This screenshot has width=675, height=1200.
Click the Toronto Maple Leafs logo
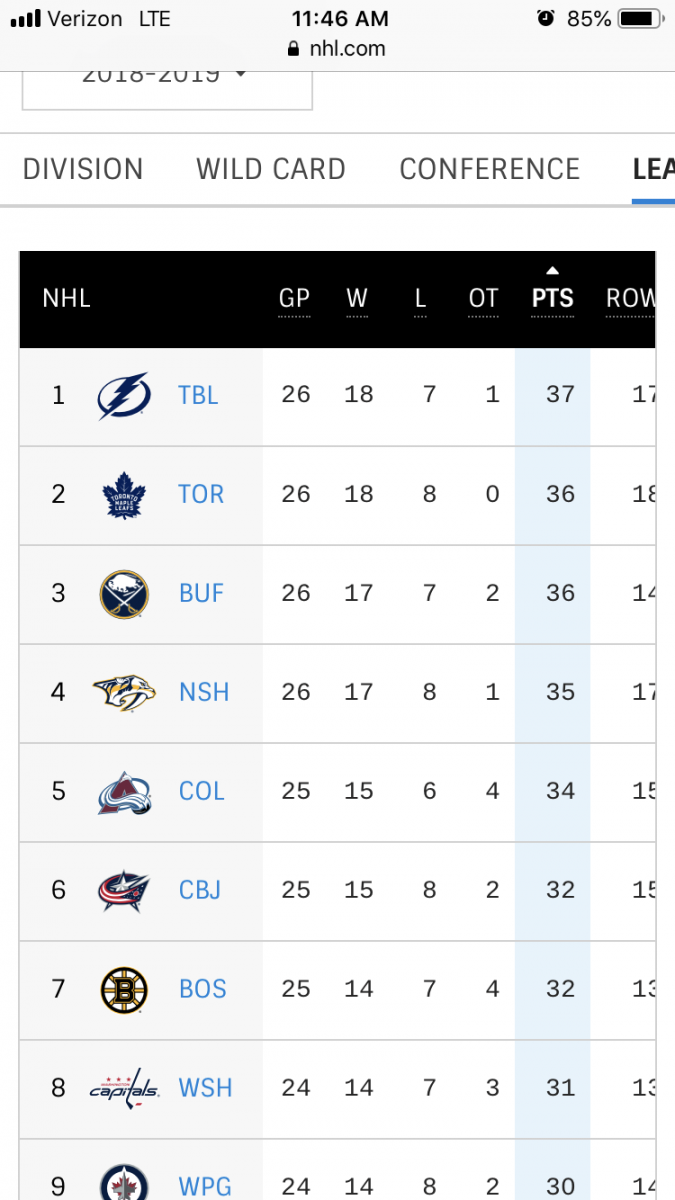point(124,494)
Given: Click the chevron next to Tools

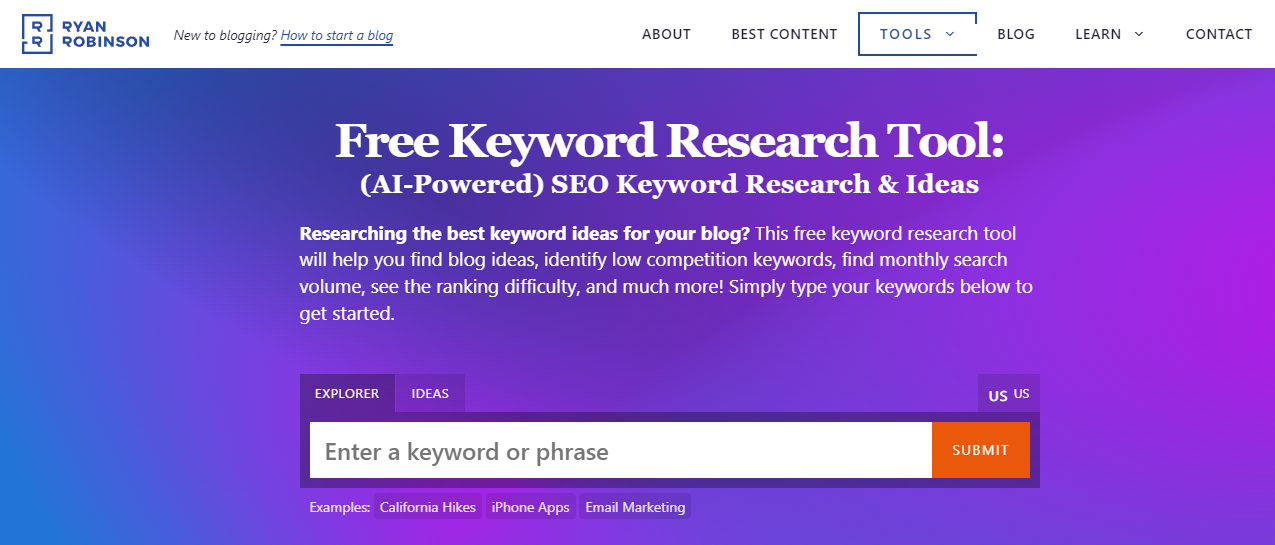Looking at the screenshot, I should pos(949,34).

● ● ● ●

The request | Rewrite the records with every "Click" changed to "Tap" and all else unchanged. Omit the pictures.

Written answer |
This screenshot has width=675, height=1200.
Tap the Toronto Maple Leafs logo
point(124,494)
Given: Tap the chevron next to Tools

Looking at the screenshot, I should pos(949,34).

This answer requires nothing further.